The Record Runs Out of Paper
Charlie Knight '20 | Editor in Chief
In an unprecedented oversight, The Hotchkiss Record has run out of paper and must resort to a fully electronic issue this week.
We sincerely apologize for this egregious oversight. Usually, our executive board pulps trees by hand in order to obtain enough artisan wood fibers to turn into newspaper many months in advance. We then hand-draw every letter, image, and cartoon from scratch, with each of us finishing 250 newspapers in total. All through the night, we painstakingly work to give each paper the uniformity of a printed piece.
Tragically, our wood pulp sample for this issue contained freakish amounts of the highly variable biopolymer lignin, either due to an abnormal individual variation in the trees used or due to the trees’ lack of maturity. Because newspapers and other fragile paper media such as phone books do not chemically remove the lignin from the cellulose fibers, our gourmet papers are typically lighter and easier to tear than your average printer paper. The abnormally high lignin content of the sample we received for this week’s issue meant that our paper practically crumbled in our hands.
We looked to our President for leadership, but Nicholas just kept grabbing our faulty paper and saying “Mr. Stark, I don’t feel so good,” crying as the paper crumbled through his fingers like dust.

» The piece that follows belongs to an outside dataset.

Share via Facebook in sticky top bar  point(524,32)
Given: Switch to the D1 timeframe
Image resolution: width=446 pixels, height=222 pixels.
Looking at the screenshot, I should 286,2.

Unimpressed by the somewhat dated reference, we attempted to call the lumber company from which we get our wood. We told the manager that we had a problem with the lignin, to which he responded, “You should be grateful for getting all that lignin. Some people pay big money for that.”
He then hung up on me.
As a result, our board was unable to procure the resources necessary to deliver today’s paper in print form. We hope that you forgive us for this understandably disappointing turn of events. From now on, we will be taking matters into our own hands. We plan to cut out the middleman by exclusively using trees grown on Hotchkiss property, which we will chop down ourselves. For all you treehuggers out there concerned about the environment, fear not: for every tree we cut down, we will put in its place a plastic Christmas tree. This replacement will also drastically reduce the risk of forest fires near our school.
Instead of a print edition, we have decided to take the only rational course of action, which is to create a website solely for this issue and then scrap it in the following weeks. Next week we expect to return to our paper-based publication.
Once again, we apologize, and we wish you all a happy Edible Books Day.